Our results demonstrate that when used for spinal anesthesia, doses of 60 mg or 80 mg plain mepivacaine produce comparable levels of sensory block and a similar degree of motor block. As would be expected, the 60-mg dose resulted in a significantly faster regression of motor and sensory block, and, therefore, a more expeditious recovery of ambulation and voiding. However, because of a significantly faster sensory regression to L-1 dermatome, three patients (12%) in the 60 mg of mepivacaine group versus only one patient (3%) in the 80 mg of mepivacaine group received supplemental local anesthetics through the epidural catheter to ensure surgical anesthesia for knee surgery (L-2-4 innervation). The incidence of hypotension in both groups was minimal. Severe bradycardia, intraoperative emesis, or TNS over a 24-hour follow-up period were not observed in any of the patients in the two groups.

CSE serves as an ideal study model to evaluate the anesthetic profile of subarachnoid local anesthetics because an indwelling epidural catheter offers the flexibility of extending the duration of surgical anesthesia from spinal local anesthetics. We opted to use sensory regression to L-1 dermatome as an end point for epidural local anesthetic supplementation (Criterion 2). This criterion was based on the institutional experience with the use of 60 mg spinal mepivacaine that suggested a time lag of approximately 15–20 minutes between L-1 and L-2 sensory regression. Because the sensory innervation of the knee is L2-4 we presumed that Criterion 2 will allow us to prevent patient discomfort from inadequate anesthesia. It is possible that sensory block may have remained at the L-1 level and may have remained long enough for completion of the surgery, especially when a larger dose i.e., 80 mg of spinal mepivacaine was used.

Latency of sensory and motor block, cephalad dermatome level of block, and degree of motor block (Bromage 3) were comparable between the two groups. Previous studies using plain solution of intrathecal mepivacaine have reported a wide variation in the cephalad dermatome levels of the sensory block among patients (11–13). Contrary to these published reports, cephalad dermatome level of the block obtained with both doses of plain mepivacaine was consistent in our study (Table 2). The cephalad dermatome level of block we obtained is comparable to that reported by Urmey et al. (15) using 60 mg (T-2 to T-7) and 80 mg (T-1 to T-5) of 2% plain lidocaine for spinal anesthesia.
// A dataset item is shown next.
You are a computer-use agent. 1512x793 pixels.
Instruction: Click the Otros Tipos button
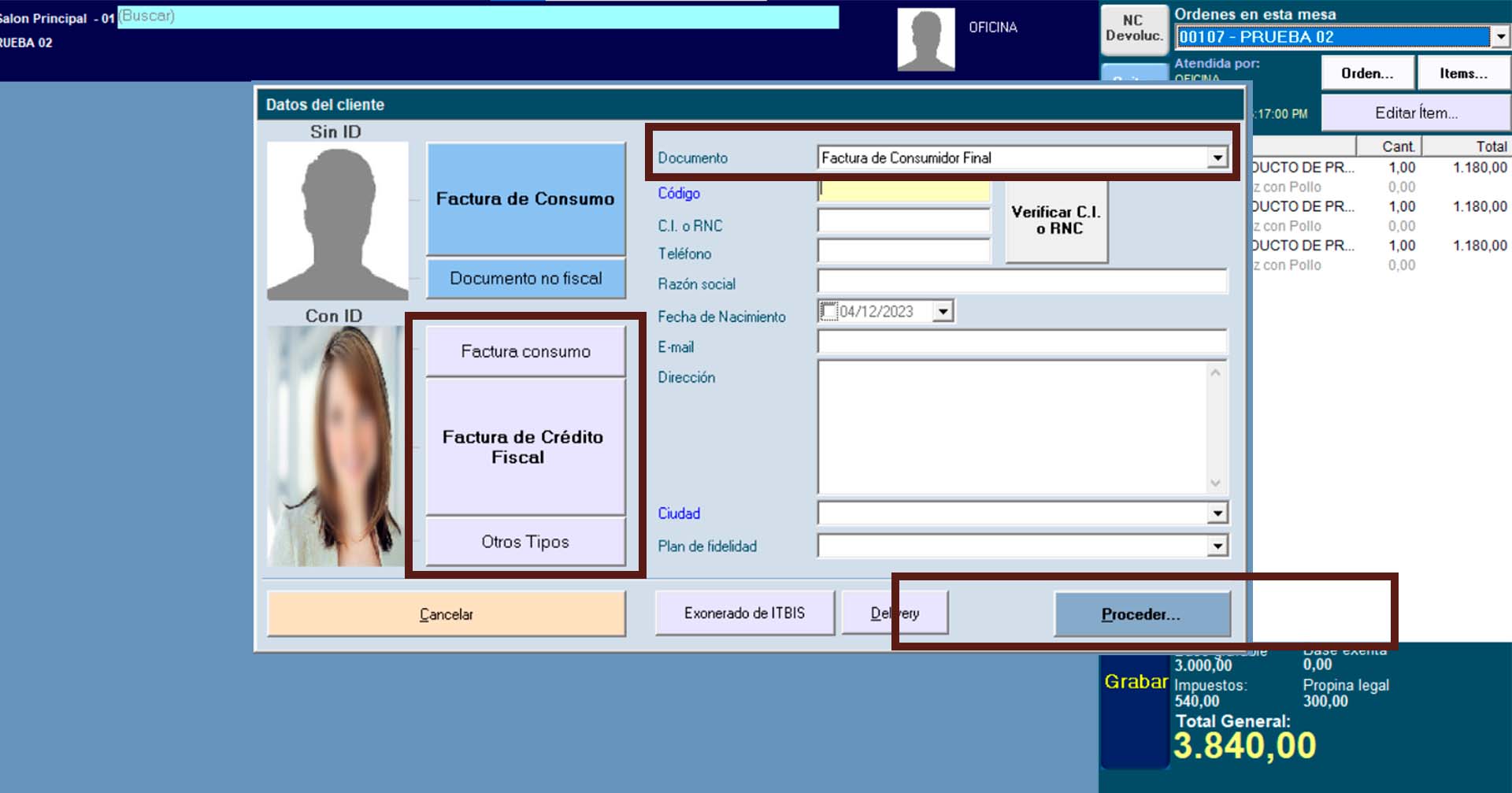(x=525, y=542)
Ambulatory milestones i.e., times from subarachnoid injection to ambulation and voiding were 212 ± 25 and 232 ± 25 minutes, respectively, using 60 mg of plain mepivacaine in our study. Increasing the dose to 80 mg prolonged the ambulatory milestones by 20–30 minutes. Ligouri et al. (5) used 45 mg of 1.5% plain mepivacaine for ambulatory spinal anesthesia; times to ambulation and voiding reported by these authors were 180 ± 34 and 201 ± 41 minutes, respectively. The data from our study and that from the study by Ligouri et al. (5) suggest that for each 15–20 mg increase in the dose of subarachnoid mepivacaine there is a prolongation of ambulatory milestones by 20–30 minutes.

Our patient population was relatively young; mean age 33 ± 10 yr. The incidence of hypotension requiring therapeutic intervention was minimal and severe bradycardia did not occur (Table 2). In contrast, Boss and Schuh (14) reported a relatively higher cephalad spread of spinal anesthesia in the elderly (76–87 yrs) when 90 mg isobaric mepivacaine was used for spinal anesthesia. This higher spread may have contributed to a relatively greater decrease of blood pressure in the elderly patients in their study (14).
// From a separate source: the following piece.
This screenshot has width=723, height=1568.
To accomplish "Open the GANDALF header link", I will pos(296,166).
None of the patients in the present study reported TNS when questioned 24 hours after their surgery by using criteria of Pollock et al. (2). Ligouri et al. (5) reported a 22% incidence of TNS with 2% plain lidocaine in patients undergoing unilateral knee arthroscopy under spinal anesthesia. In contrast, none of the 30 patients in their study who received 1.5% plain mepivacaine for spinal anesthesia developed TNS. Although the authors did not encounter TNS with subarachnoid mepivacaine in their study population, they did report three cases of TNS after spinal anesthesia with mepivacaine at their institution. Additionally, there is a published report (16) of one case of TNS after spinal anesthesia with hyperbaric 4% mepivacaine. The symptoms of TNS in this patient occurred four hours postoperatively and resolved rapidly over the succeeding 24 hours. TNS after lidocaine spinal anesthesia may take up to one week to resolve (3,17).
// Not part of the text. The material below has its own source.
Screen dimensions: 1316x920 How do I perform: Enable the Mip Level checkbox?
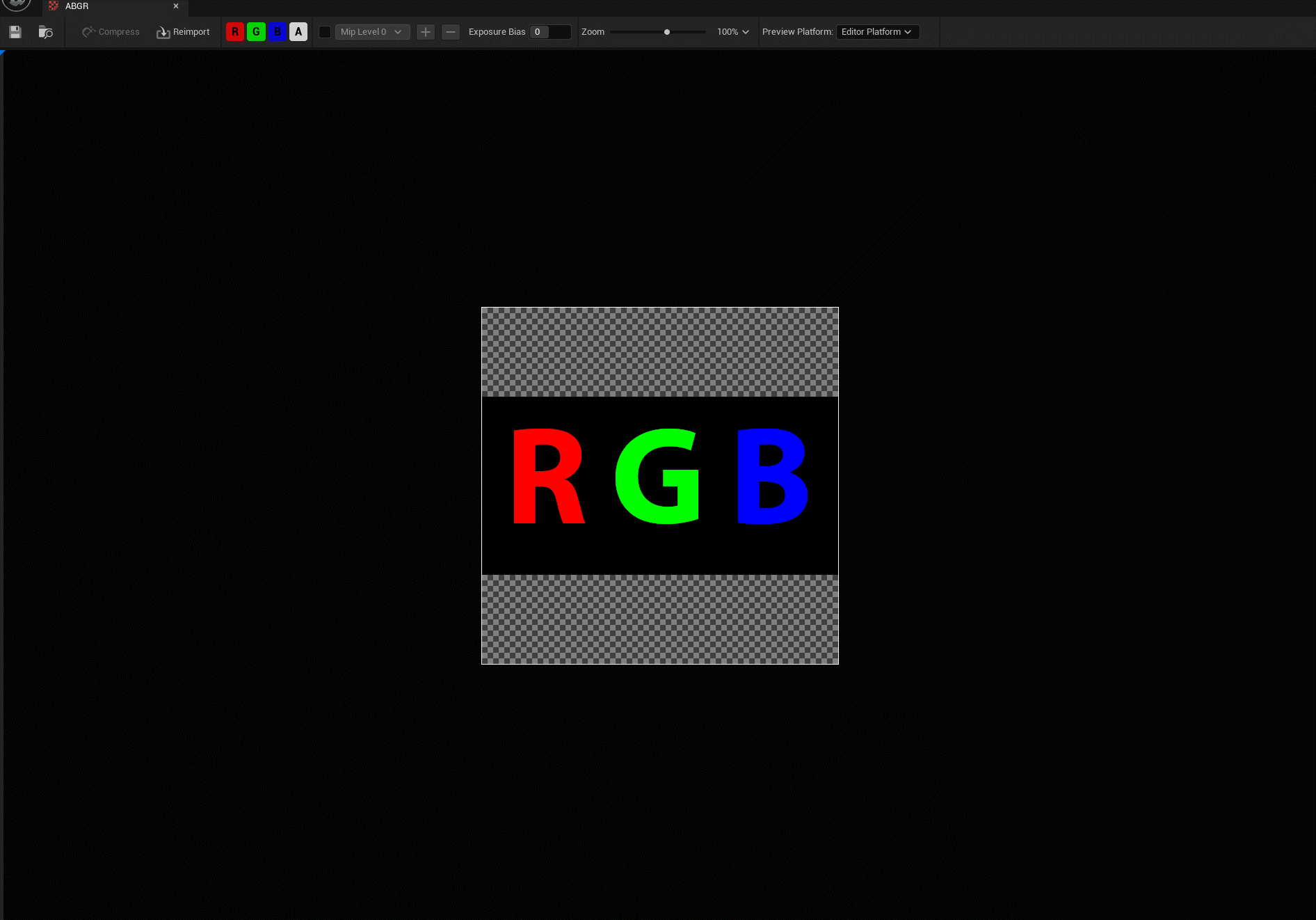click(325, 32)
One of the limitations of our study is that the patients were followed for only 24 hours of the postoperative period. Although published data suggest that most patients with TNS report their symptoms within 24 hours of spinal local anesthetic, the symptoms may occur up to 72 hours (2–5). Based on our data, therefore, we cannot claim that the use of spinal mepivacaine does not cause TNS.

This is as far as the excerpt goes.